REQUIREMENT — Only the lines from the top of the data through the line containing "has width=1288, height=934." should be duplicated, exactly as they appear.

DATA SHOWN —
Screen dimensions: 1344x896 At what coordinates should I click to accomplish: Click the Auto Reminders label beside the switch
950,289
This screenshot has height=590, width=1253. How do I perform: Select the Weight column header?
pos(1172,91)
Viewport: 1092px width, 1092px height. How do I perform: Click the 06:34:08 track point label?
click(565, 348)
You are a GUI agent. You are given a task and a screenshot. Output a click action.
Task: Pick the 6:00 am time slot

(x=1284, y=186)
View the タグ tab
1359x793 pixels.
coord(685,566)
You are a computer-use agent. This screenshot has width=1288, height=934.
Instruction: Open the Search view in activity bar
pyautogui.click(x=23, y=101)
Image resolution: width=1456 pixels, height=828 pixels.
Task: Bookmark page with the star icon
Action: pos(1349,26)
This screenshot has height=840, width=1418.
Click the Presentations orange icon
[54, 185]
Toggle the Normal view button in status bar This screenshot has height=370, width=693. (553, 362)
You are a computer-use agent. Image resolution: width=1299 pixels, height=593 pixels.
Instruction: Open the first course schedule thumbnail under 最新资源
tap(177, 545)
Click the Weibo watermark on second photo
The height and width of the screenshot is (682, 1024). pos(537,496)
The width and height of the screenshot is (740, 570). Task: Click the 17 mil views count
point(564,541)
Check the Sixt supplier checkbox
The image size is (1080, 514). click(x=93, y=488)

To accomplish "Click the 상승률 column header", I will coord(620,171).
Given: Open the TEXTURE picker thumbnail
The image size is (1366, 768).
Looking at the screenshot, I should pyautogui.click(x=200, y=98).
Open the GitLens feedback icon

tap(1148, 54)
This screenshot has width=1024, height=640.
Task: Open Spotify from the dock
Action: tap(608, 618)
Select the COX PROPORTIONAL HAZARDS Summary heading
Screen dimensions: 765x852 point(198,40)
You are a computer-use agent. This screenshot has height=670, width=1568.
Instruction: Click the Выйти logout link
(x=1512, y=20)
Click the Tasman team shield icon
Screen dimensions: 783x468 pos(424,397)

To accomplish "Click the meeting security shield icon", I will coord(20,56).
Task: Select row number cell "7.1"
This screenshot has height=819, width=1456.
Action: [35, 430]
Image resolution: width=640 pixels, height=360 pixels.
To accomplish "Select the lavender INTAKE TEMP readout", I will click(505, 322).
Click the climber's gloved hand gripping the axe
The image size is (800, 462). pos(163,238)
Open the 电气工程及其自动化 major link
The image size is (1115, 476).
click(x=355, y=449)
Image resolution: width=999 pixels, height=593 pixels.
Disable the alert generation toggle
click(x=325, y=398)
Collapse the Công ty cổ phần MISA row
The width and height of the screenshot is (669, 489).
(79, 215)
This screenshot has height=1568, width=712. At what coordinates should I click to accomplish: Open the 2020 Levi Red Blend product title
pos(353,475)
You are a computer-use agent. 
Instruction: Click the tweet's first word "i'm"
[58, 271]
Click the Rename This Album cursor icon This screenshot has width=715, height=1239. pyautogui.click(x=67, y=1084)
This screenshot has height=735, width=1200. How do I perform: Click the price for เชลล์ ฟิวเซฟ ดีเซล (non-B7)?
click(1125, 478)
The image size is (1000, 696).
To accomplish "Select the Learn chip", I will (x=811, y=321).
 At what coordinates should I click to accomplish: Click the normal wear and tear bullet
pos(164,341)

TASK SOLUTION —
Screen dimensions: 1344x896 At what coordinates should I click to accomplish: Click the Auto Reminders label beside the switch
950,289
This screenshot has height=590, width=1253. How do I perform: Select the Weight column header?
pos(1172,91)
Viewport: 1092px width, 1092px height. How do I perform: Click the 06:34:08 track point label?
click(565, 348)
You are a GUI agent. You are given a task and a screenshot. Output a click action.
Task: Pick the 6:00 am time slot

(x=1284, y=186)
View the タグ tab
1359x793 pixels.
coord(685,566)
You are a computer-use agent. This screenshot has width=1288, height=934.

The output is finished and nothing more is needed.